DATA FOR THIS EXERCISE:

========================================================================

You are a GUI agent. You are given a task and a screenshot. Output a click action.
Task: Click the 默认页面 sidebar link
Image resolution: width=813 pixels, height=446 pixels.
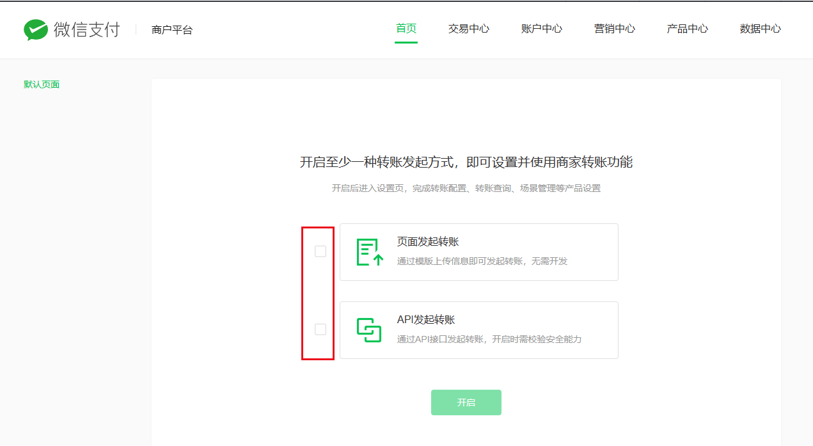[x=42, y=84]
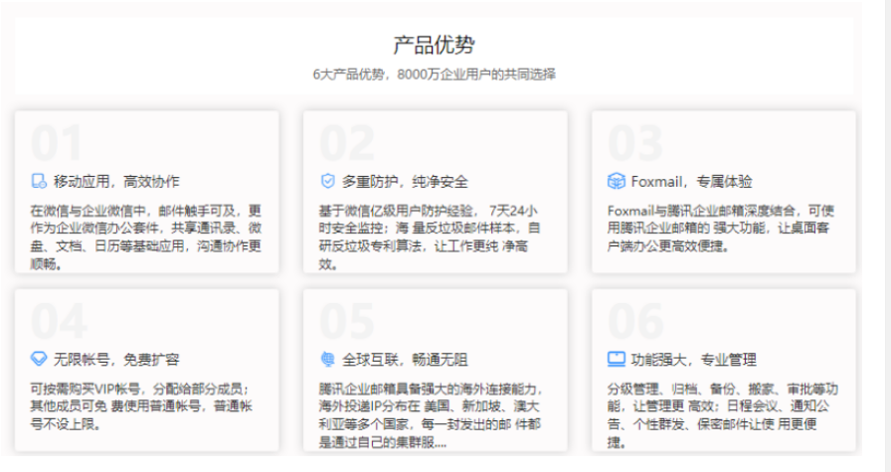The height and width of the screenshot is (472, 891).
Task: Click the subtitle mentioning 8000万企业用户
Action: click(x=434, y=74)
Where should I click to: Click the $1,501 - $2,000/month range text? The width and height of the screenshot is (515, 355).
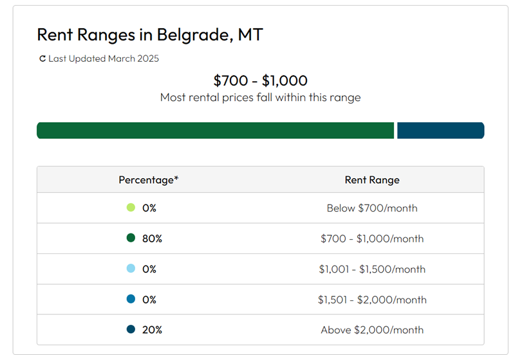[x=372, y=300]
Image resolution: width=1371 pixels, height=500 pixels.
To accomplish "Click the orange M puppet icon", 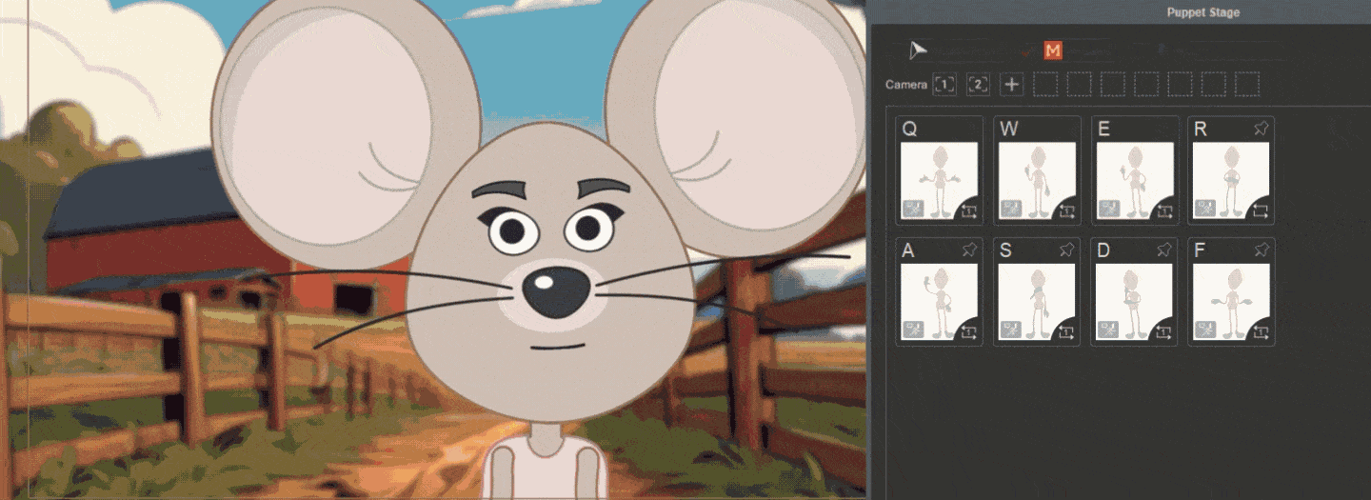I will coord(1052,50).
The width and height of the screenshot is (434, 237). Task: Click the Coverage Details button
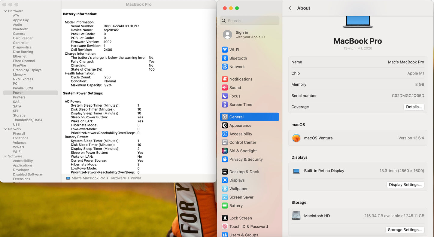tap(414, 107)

========================================================================

PROBLEM DESCRIPTION:
The copy must start at the line containing "The width and height of the screenshot is (434, 237)." and end at the last line of the records, matching each line exactly and holding no pictures.

REPLY TO THE TASK:
The width and height of the screenshot is (434, 237). Task: Click the Coverage Details button
tap(414, 107)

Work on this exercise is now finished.